BEGIN Data for this exercise
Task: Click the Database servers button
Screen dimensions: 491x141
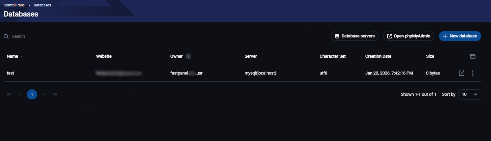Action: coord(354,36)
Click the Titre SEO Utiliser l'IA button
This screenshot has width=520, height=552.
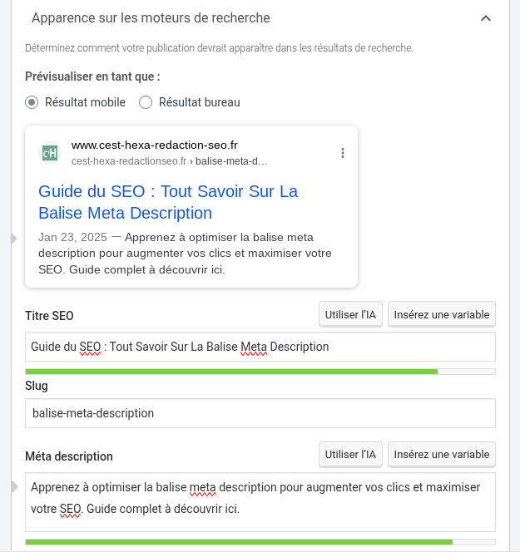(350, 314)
END Data for this exercise
BEGIN Data for this exercise
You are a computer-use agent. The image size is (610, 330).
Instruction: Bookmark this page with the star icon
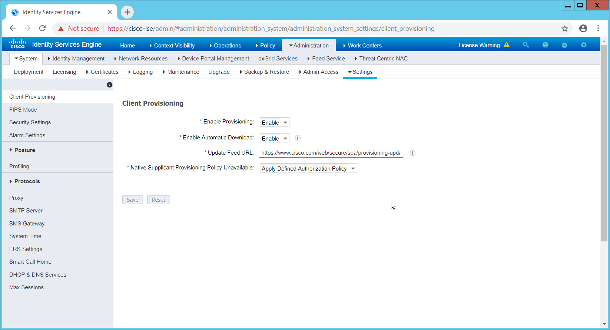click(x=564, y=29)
END Data for this exercise
BEGIN Data for this exercise
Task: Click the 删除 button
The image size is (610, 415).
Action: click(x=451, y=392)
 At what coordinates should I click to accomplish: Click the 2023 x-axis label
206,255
END Data for this exercise
(Activity): Go through the listing above line by line and state how many lines include the string "Task". Write only the number.

(Exercise answer): 2